Life

7 Things To Know About Having A "Normal" Sex Drive

by Lea Rose Emery
Man and woman touching each others legs while lying down in bed wearing only underpants

If you're someone who has a really high sex drive or a really low sex drive, it probably hasn't been an easy ride. As someone who has a high one, I know that it can be really difficult to find someone on the same page as you. You can end up with people who make you feel embarrassed, self-conscious and who can make you wonder, on the most basic level "Is my sex drive normal?"

Try not to panic. "A healthy sex drive is different for each person," Amy Levine, sex coach and founder of Ignite Your Pleasure, tells Bustle. "Overall, it's when we feel balanced in our desire (it feels good to us, as opposed to something being off whether too high or low) and sexually fulfilled whether it's alone or with a partner."

So it's more about what feels right for you. But even if you know what feels right for you, it's easy to feel like you've done something wrong if your sex drive is out of sync with how the media tells you it should be or what your partner wants. It's way too easy to feel shameful about sex, and it's not OK.

So here are seven things to know about sex drives, because what's right for you is all that should matter. But first, check out the latest episode of Bustle's Sex and Relationships podcast, I Want It That Way:

1. Again: There Is No Normal

I'm going to say it again. Because too many people feel crappy about wanting sex often or what they feel like is not enough. There just isn't a "normal." My friends and I have hugely varying sex drives. Mine has always been really high. Like, distractingly high. Like I'm probably thinking about it right now. But some of my friends are happy only have sex a few times a month. No matter where you fall, remember it's not weird — you're always in good company.

2. It Has NOTHING To Do With Gender

Like I said, women with a high sex drive are really at a disadvantage, because you're made to feel unnatural or like you're a "nympho" for having a high sex drive. But for men with a low sex drive, there's a similar problem. They're made to feel they're not really a man, or something's broken. It comes down to the person and everyone's different. Leave gender out of it.

:: Activity 1 ::
Translate this sentence from the sex drive article into Spanish: "So it's more about what feels right for you."
:: Activity 2 ::
List every named business, publication, podcast, or podcast episode that the sex drive article mentions.
The items have no connection to the sex drive article.

:: Material supplied ::

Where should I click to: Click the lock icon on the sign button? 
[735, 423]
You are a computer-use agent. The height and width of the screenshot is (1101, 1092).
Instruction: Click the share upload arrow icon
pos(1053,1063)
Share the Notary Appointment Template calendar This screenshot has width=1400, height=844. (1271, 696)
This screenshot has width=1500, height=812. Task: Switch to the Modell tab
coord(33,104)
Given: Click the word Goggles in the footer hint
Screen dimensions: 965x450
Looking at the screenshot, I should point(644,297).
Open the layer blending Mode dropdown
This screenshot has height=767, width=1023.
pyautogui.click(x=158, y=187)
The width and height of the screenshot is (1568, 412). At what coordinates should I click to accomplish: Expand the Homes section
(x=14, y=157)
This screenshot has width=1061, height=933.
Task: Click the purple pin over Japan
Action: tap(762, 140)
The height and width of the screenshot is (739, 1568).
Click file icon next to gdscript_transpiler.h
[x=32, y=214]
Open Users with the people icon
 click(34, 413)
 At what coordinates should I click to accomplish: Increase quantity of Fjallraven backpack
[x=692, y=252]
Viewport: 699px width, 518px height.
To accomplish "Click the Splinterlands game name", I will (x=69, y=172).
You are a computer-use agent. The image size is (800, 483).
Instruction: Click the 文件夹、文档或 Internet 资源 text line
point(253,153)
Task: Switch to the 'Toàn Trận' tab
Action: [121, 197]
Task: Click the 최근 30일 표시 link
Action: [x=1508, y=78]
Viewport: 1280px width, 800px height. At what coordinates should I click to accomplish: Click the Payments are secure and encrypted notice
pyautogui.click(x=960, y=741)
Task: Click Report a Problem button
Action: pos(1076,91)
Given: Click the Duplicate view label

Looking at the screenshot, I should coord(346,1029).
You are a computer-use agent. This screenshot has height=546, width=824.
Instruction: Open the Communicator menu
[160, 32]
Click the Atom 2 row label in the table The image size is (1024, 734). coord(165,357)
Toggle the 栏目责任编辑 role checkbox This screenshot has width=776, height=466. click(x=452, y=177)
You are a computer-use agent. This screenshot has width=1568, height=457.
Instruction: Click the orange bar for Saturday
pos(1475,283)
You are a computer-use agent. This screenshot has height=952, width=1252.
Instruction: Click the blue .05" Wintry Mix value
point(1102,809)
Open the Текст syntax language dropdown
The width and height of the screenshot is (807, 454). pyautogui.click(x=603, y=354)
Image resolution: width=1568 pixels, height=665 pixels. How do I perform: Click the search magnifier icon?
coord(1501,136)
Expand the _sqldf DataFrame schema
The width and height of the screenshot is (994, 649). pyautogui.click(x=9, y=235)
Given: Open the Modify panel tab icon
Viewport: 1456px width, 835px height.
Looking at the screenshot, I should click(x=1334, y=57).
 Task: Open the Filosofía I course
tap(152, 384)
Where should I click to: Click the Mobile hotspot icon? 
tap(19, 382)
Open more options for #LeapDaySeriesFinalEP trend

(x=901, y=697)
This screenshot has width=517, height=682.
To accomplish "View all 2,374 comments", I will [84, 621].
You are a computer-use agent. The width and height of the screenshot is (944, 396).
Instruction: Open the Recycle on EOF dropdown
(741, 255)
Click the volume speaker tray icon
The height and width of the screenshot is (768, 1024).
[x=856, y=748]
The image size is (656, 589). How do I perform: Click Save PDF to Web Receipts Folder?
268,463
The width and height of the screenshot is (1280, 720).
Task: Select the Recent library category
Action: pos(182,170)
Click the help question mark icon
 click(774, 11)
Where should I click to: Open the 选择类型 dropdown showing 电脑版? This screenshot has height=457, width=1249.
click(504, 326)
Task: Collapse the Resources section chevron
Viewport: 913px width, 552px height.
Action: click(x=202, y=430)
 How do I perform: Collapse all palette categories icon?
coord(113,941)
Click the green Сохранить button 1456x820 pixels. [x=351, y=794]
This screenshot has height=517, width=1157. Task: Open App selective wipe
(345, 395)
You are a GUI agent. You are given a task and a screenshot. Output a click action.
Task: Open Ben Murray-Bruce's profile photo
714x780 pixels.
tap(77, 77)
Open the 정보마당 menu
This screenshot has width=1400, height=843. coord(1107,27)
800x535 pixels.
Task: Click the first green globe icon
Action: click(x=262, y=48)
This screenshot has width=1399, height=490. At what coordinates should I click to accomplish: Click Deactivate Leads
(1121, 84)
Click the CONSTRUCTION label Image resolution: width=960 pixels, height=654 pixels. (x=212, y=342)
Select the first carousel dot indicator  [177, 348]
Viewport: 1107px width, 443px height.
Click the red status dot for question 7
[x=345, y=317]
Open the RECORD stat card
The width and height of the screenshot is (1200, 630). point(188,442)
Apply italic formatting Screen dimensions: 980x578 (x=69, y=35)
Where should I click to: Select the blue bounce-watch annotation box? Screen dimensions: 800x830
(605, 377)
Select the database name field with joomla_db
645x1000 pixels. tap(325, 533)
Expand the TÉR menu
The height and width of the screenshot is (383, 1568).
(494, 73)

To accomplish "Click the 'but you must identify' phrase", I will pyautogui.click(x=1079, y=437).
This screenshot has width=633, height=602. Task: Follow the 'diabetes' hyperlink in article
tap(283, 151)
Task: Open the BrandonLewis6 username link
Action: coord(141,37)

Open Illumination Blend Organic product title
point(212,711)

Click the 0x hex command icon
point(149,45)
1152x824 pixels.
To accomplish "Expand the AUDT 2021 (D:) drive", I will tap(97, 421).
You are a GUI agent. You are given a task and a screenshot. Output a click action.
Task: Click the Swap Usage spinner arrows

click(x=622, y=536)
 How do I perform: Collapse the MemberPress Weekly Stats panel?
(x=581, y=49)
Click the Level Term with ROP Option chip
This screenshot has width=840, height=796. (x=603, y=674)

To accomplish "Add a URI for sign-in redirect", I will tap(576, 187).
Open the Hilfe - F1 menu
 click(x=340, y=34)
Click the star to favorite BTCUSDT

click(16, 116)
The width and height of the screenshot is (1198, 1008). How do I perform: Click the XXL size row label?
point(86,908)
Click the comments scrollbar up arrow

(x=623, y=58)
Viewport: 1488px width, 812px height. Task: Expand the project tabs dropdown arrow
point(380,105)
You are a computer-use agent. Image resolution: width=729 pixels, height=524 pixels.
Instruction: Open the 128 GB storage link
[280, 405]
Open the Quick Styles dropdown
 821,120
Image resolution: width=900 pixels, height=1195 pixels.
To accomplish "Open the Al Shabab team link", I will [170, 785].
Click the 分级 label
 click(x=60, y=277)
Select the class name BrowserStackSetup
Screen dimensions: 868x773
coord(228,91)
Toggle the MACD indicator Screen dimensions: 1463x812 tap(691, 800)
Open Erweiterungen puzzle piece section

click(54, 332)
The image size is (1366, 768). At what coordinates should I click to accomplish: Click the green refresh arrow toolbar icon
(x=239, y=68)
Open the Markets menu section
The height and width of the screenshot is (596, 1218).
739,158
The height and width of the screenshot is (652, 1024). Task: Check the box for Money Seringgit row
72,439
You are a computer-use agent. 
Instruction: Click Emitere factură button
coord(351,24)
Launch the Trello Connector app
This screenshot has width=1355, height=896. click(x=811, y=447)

:: Written reply 1 ::
Así que se trata más bien de lo que te parece correcto a ti.

:: Written reply 2 ::
- Ignite Your Pleasure
- Bustle
- Bustle's Sex and Relationships podcast
- I Want It That Way